Congress Wants Tech Companies to Pay Up for AI Training Data

stopthatgirl7@kbin.social · 6 months ago

Congress Wants Tech Companies to Pay Up for AI Training Data

Grimy@lemmy.world · edit-2 6 months ago

“What would that even look like?” asks Sarah Kreps, who directs the Tech Policy Institute at Cornell University. “Requiring licensing data will be impractical, favor the big firms like OpenAI and Microsoft that have the resources to pay for these licenses, and create enormous costs for startup AI firms that could diversify the marketplace and guard against hegemonic domination and potential antitrust behavior of the big firms.”

As our economy becomes more and more driven by AI, legislation like this will guarantee Microsoft and Google get to own it.

TORFdot0@lemmy.world · 6 months ago

And what about the authors whose works were injected without compensation? What should we do for them? I don’t think that these commercial AI models should get to infringe on their copyrights for nothing. If I pay for a ChatGPT subscription and ask it to tell me about the war the Middle East and it basically regurgitates and plagiarizes information it learned from a journalist, then ChatGPT has essentially stolen the copyrighted work from that journalist and the revenue that my click would have earned them.

I don’t see a problem using publicly posted copyrighted data for non-commercial use for training local language models but don’t think its fair to allow copyright infringement for commercial use.

Grimy@lemmy.world · edit-2 6 months ago

I think it’s better be pragmatic then to give everything to the big corporations.
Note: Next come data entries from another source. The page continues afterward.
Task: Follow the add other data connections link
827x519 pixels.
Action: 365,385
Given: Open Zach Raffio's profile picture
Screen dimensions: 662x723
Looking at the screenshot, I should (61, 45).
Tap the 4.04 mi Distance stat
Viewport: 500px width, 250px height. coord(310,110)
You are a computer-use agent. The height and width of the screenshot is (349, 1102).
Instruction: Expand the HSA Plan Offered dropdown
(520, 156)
OpenAi isn’t going to takes it tool offline so the loss of revenue isn’t going away. Payments won’t end up in the pockets of any individual journalist. The money the few journalistic sites will receive will be used to pay for the subscription fee to the next big model while cutting off their staff since it will net them more money.
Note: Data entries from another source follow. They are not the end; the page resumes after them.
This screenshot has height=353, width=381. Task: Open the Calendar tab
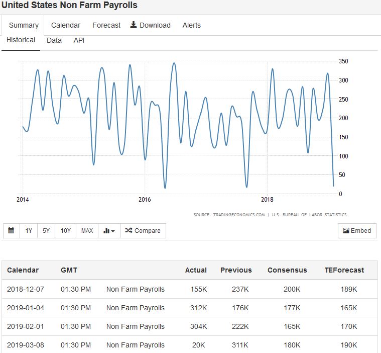pyautogui.click(x=66, y=25)
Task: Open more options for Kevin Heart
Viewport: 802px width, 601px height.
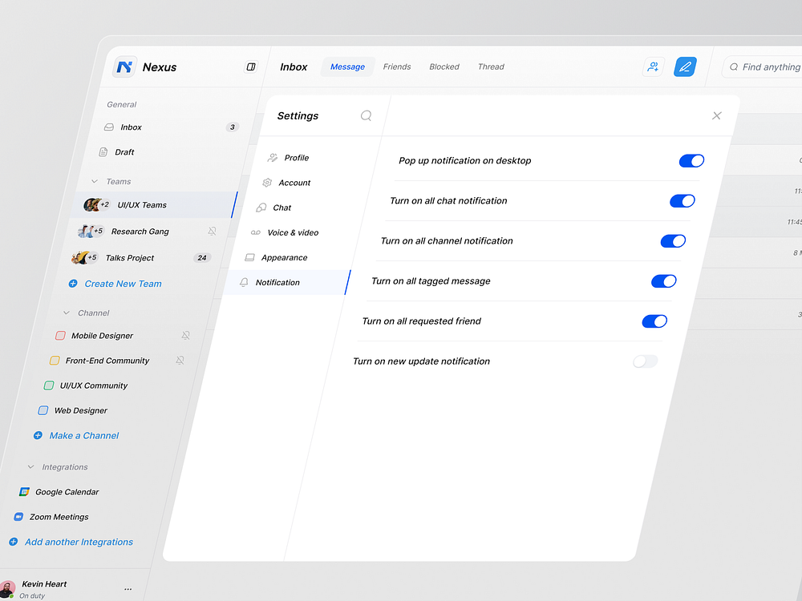Action: coord(127,587)
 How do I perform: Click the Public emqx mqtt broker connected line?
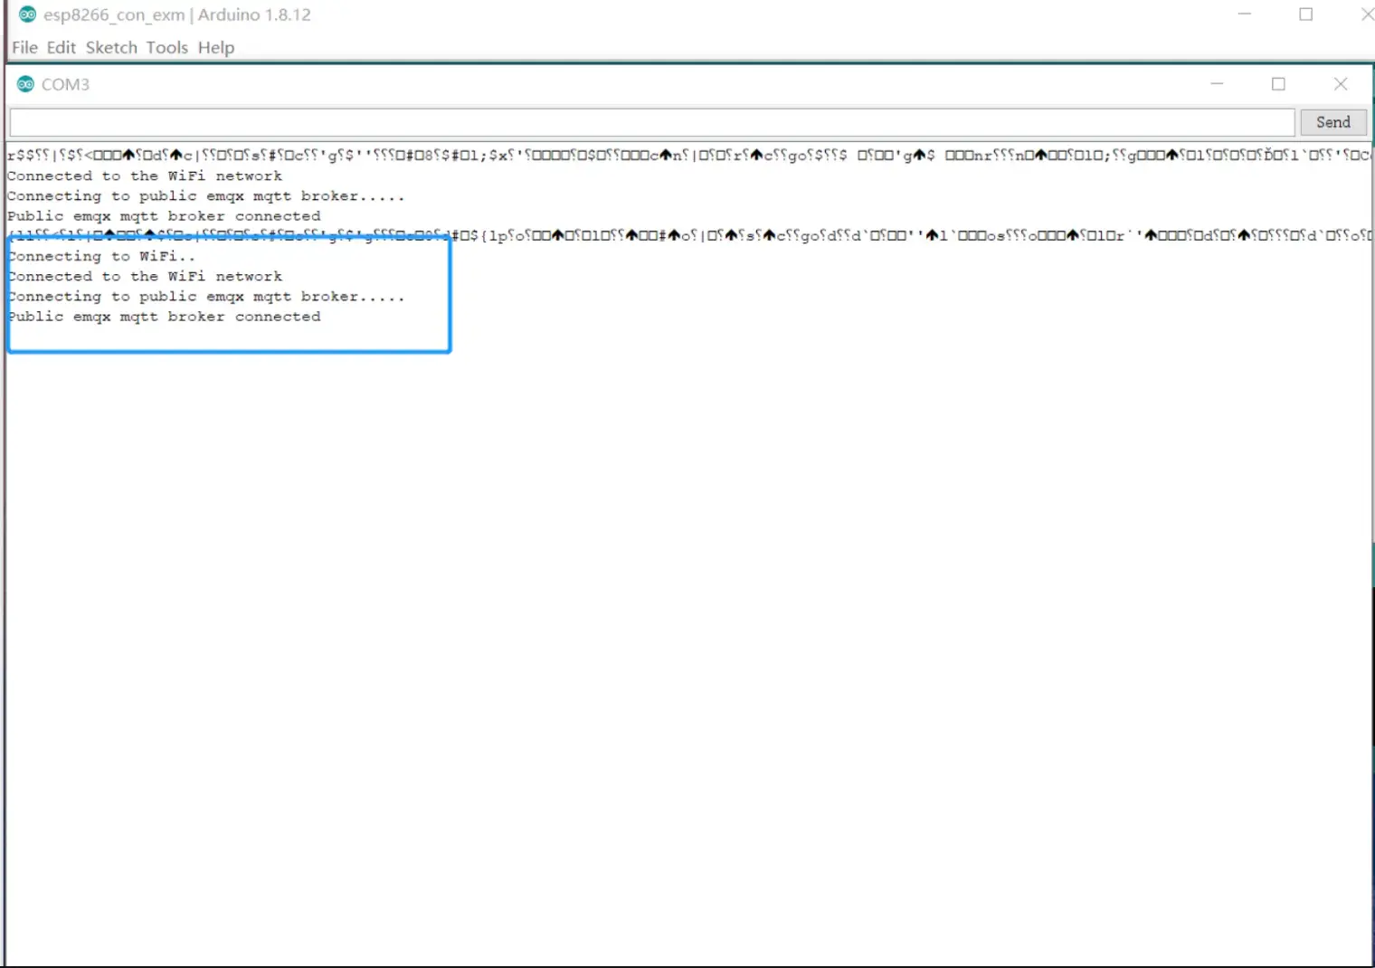164,316
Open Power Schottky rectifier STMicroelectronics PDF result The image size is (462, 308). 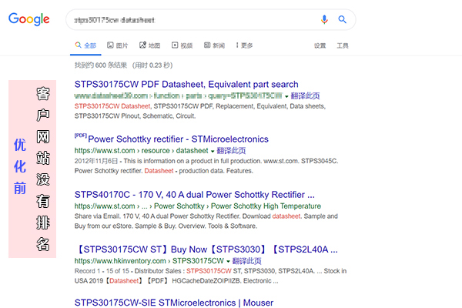coord(178,139)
If this goes through, Google and Microsoft will spend the next few years buying data or the companies that have it. The walls will be raised and we will be fucked, legislation will only help them.

And there is simply not enough public domain data to build a competitive product. Better to tax and redistribute tohrough UBI while keeping the field competitive and avoiding monopolies.

be_excellent_to_each_other@kbin.social · 6 months ago

Well fuck all those artists and writers who made the original works then I guess. Licensing is impractical.